In our model these experimental paradigms can be reproduced. For this, again, we take the wp-condition as the basic distribution and emulate the process of motor learning by exposing very small sub-populations of compound-connections to high- or low-stimulation-conditions.

For the control case, connections are left in the wp-condition during the whole experiment (Fig 6A). This case was used to adjust the time scale of the model. For this, we considered the complete temporal characteristic of the experimental control case for spine creation during early training phase (red bars in Fig 6D, top-left) and compared it to the model dynamics to match the time scales (see Models and Methods for details).

For the retraining paradigm (Fig 6B) we start the system in the wp-condition for 30 days. Then, for the next 16 days, we define the early phase by dividing the population into 4.35% of compound-connections receiving low- and 0.65% receiving high-stimulation. The rest does not receive a learning signal and stays in the wp-condition. After this, the learning signal is withdrawn and the system and all connections are in the wp-condition for another 74 days (similar to Fig 5A). Finally, we perform a second (late) phase of learning for 8 days with the same changes applied to the same sub-populations as during the early phase. Note, the rather small changes of only 5% of the compound-connections applied here correspond to the sparse changes observed in experiments [11, 12].

For the late-only paradigm (Fig 6C) we maintain the wp-condition for 120 days and only then perform, for 8 days, the same subdivision of the population as above (4.35% low, 95% wp, and 0.65% high).

From these simulations, we determined the realized synapses before and during training phases and calculated the number of created and removed synapses for each of the three different paradigms.

The most interesting case concerns the late phase (Fig 6E), where the retraining paradigm had experimentally led to only a control-level rate for creating and removing synapses, indicating that a long-lasting trace might exist in the connectivity. If we compare the numbers of created and removed synapses during the late training phase in our model (blue bars, Fig 6E) with the experiments, we find that the model reproduces the data almost perfectly. As in the experiments, the synapse turnover during the late training phase in the retraining paradigm is comparable to the control levels, whereas the turnover is increased, when there is no early training. This indicates that also in our model early training leaves a structural trace in the connections (like in Fig 5), which persists until the late training.

During early training (Fig 6D), model and experiment also match but experimental results show larger creation and removal rates. This is due to the fact that animals show an over-expression of dendritic spines during their early life [9, 32] and accordingly also a stronger removal due to homoeostatic processes. This leads to a non-stationary trend in early development, which is not covered by the model in its current state. To explain the early training phase data completely, we would have to combine the here presented approach with homoeostatic structural plasticity [33, 34], which is beyond the scope of this study.

Thus, apart from such non-stationary effects, our model provides a simple explanation for long-lasting traces in the connectivity. Remarkably, these traces do not rely on the persistence of single synapses (different from [12]) or on different time scales of plastic changes during learning and forgetting but are generated by the natural dynamics of such compound-connection systems.

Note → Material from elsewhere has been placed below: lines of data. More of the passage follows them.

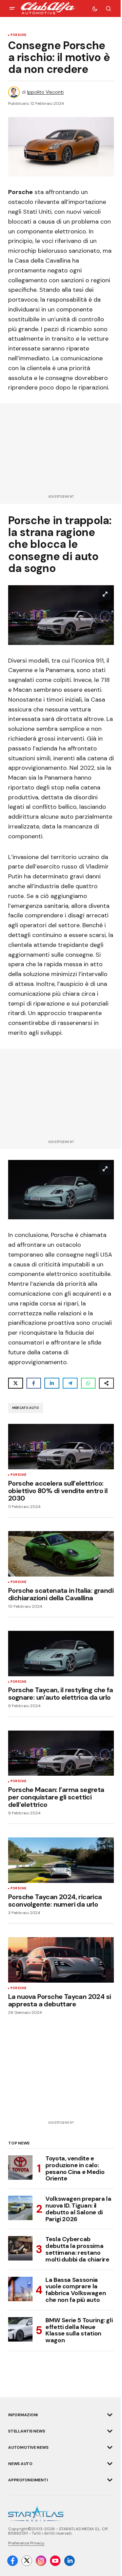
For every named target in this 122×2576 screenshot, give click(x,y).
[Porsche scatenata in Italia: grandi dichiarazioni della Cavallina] (61, 1554)
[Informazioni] (110, 2415)
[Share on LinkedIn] (51, 1383)
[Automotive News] (110, 2447)
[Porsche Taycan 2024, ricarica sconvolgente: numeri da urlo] (61, 1860)
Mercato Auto (25, 1408)
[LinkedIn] (69, 2561)
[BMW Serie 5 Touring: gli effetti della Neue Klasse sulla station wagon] (20, 2329)
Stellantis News (26, 2431)
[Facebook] (12, 2561)
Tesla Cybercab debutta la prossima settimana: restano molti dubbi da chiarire (77, 2249)
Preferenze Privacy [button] (26, 2543)
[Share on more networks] (106, 1383)
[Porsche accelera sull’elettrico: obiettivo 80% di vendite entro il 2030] (61, 1446)
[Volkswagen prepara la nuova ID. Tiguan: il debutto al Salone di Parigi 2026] (20, 2208)
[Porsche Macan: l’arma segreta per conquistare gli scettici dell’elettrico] (61, 1753)
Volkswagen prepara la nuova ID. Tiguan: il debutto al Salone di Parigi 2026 (78, 2209)
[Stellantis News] (110, 2431)
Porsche (18, 35)
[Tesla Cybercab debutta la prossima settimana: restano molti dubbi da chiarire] (20, 2248)
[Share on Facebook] (33, 1383)
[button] (12, 8)
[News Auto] (110, 2464)
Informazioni (23, 2414)
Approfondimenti (27, 2480)
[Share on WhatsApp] (88, 1383)
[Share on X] (15, 1383)
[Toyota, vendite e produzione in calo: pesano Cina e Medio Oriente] (20, 2167)
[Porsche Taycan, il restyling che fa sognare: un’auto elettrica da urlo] (61, 1653)
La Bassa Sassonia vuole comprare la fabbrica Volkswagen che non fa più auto (75, 2290)
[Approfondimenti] (110, 2480)
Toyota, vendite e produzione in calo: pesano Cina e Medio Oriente (74, 2168)
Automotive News (28, 2447)
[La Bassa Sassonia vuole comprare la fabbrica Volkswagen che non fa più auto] (20, 2289)
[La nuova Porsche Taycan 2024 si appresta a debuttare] (61, 1960)
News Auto (20, 2463)
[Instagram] (41, 2561)
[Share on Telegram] (70, 1383)
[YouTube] (55, 2561)
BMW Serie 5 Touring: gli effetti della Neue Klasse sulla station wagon (79, 2330)
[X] (27, 2561)
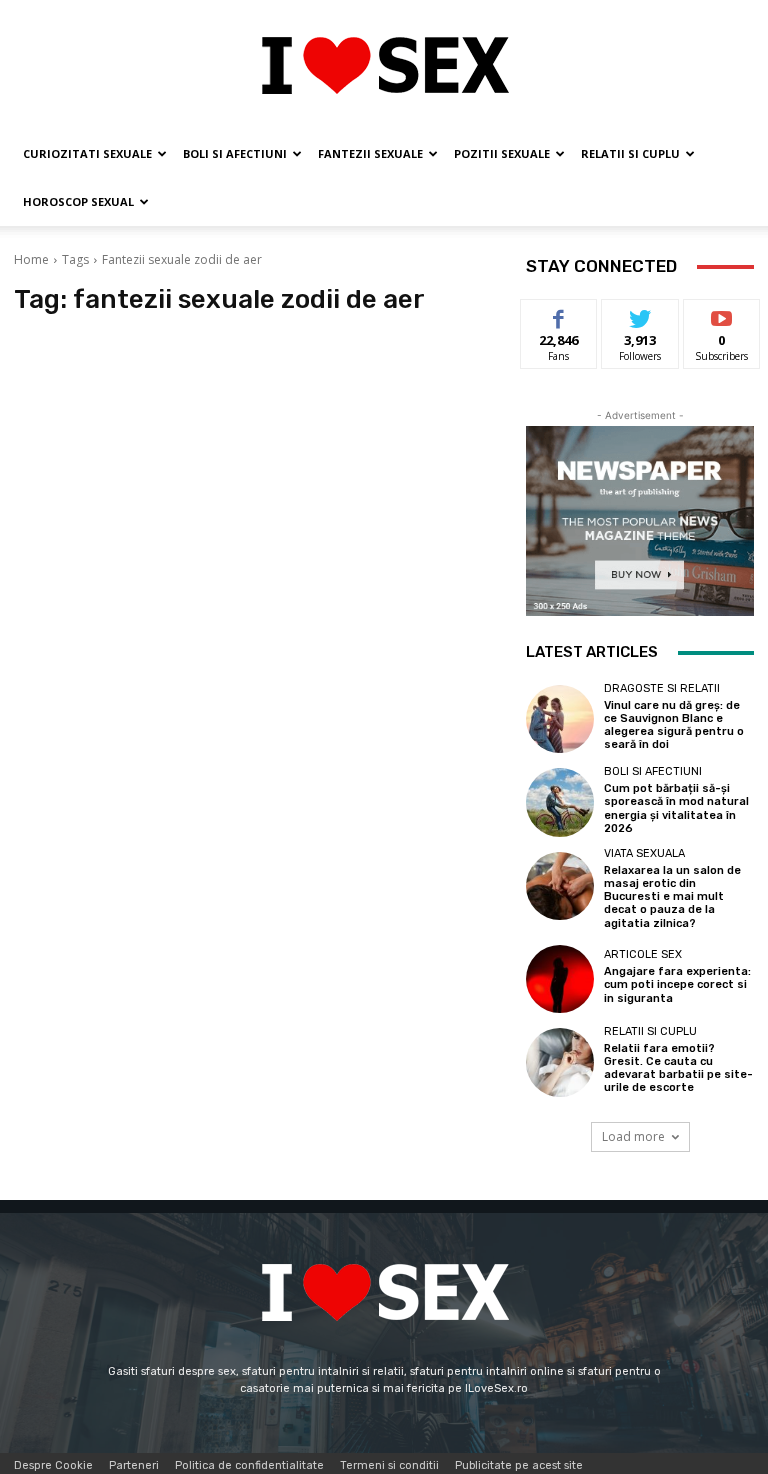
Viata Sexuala (644, 853)
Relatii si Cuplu (630, 153)
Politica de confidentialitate (249, 1465)
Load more (633, 1136)
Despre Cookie (53, 1465)
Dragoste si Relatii (662, 688)
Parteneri (134, 1465)
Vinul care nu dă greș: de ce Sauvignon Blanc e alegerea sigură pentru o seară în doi (674, 725)
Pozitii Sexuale (502, 153)
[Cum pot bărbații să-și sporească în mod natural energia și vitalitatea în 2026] (560, 802)
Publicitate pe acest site (519, 1465)
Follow (640, 314)
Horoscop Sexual (78, 201)
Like (559, 314)
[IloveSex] (384, 66)
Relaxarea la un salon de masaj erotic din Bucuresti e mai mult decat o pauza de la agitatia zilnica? (672, 897)
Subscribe (722, 314)
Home (31, 259)
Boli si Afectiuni (235, 153)
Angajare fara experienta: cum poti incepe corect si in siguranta (677, 984)
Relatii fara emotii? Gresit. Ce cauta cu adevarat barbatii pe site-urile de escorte (678, 1068)
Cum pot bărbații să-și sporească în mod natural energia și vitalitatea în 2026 (676, 808)
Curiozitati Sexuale (87, 153)
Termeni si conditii (389, 1465)
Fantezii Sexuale (370, 153)
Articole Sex (643, 954)
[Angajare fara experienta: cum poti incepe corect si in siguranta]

Here we have demonstrated that storing information on an permanently changing substrate, like dendritic spines, can be achieved by the collective dynamics of spines (or synapses). If the dynamics renders the experimentally observed bimodal connectivity distribution, prolonged information storage about the state of the connections in the network is possible. Other (unimodal) stationary distributions do not exhibit this information storage property. Our results instead suggest that transitions to unimodal distributions might happen during learning and will lead to the desired property that learning is much faster than forgetting in such systems. Importantly these dynamics are consistent with the long-term dynamics of dendritic spines in memory related experiments as shown at the end.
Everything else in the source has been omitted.